私たちは俊夫さんからここ5年くらいの間に、何度も依頼をいただいています。調べているのは、役員候補の幹部社員の素行。今回も素行調査だと思っていましたが、いつもより表情が深刻です。

「妻を調べてほしいんです」

俊夫さんはデニムにTシャツのコーディネートを好んでします。豊かな銀髪に引き締まった体をしており、いつも自信にあふれているのに、この日はショックでうろたえている様子がわかりました。

話し出すのを待っていると、「実は、妻のことなんです」と絞り出すように口にします。俊夫さんは女性にもモテて、それなりに奔放な生活を送っているご様子。ゆえに、てっきり独身かと思っていたので、妻がいることに驚きました。

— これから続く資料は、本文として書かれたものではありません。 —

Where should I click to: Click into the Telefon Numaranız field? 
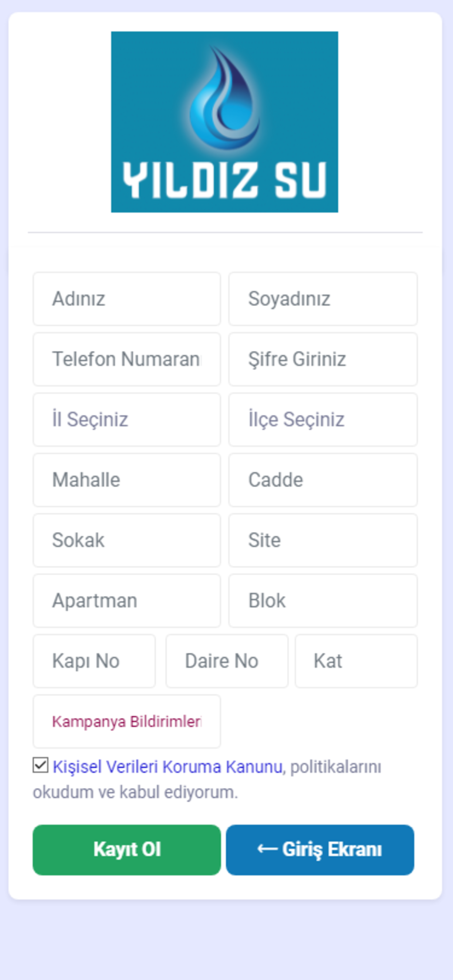pyautogui.click(x=126, y=359)
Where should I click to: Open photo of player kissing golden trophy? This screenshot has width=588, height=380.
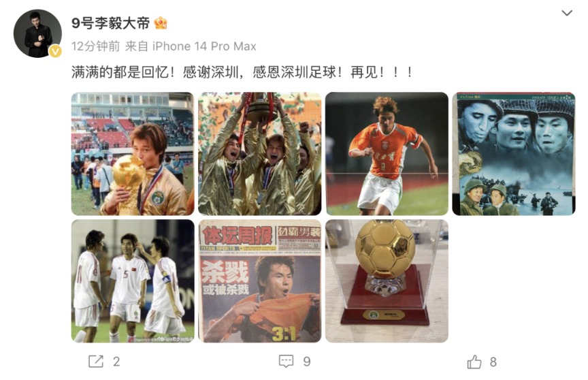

「妻とは結婚28年になります。彼女が25歳、僕が37歳のときに籍を入れました。妻は控えめな人で、“いかにも大和撫子”というタイプ。昭和どころか、明治時代の令嬢というような雰囲気で、自分の意見をあまり言わず、口数も少なく、静かに微笑んでいるところが気に入りました」

俊夫さんは10代後半に単身渡米し、古着の輸入販売の仕事のほか、さまざまな仕事をしながら、今の会社を維持しています。かなり危ない目にも遭い、どん底に落ちてから這い上がるなど、アップダウンが激しい人生を送っていました。

「妻と出会うまでは、それなりに華やかな女性との交際をしていました。モデル、アーティスト、経営者……いろんな女性がいましたね。それも楽しかったのですが、根無し草みたいで虚しさを覚えることもありました。そんなとき、妻に出会い“この人が家にいて待っていてくれるなら、俺はもっと頑張れる”と思って結婚を申し込んだのです」

しかし、俊夫さんはモテる。海外出張も多い。家庭のことはほとんど妻任せにしていた。

「僕は家庭が欲しかったので、妻には仕事を辞めてもらいました。すぐに子供も作って、娘が生まれたのですが、その頃は会社を立ち上げたばかりで忙殺されていたのです。でもそれで妻と娘には裕福な生活をさせてあげることができました」

家族の思い出について伺うと、「思い出はありませんが、いい暮らしはさせました」と即答。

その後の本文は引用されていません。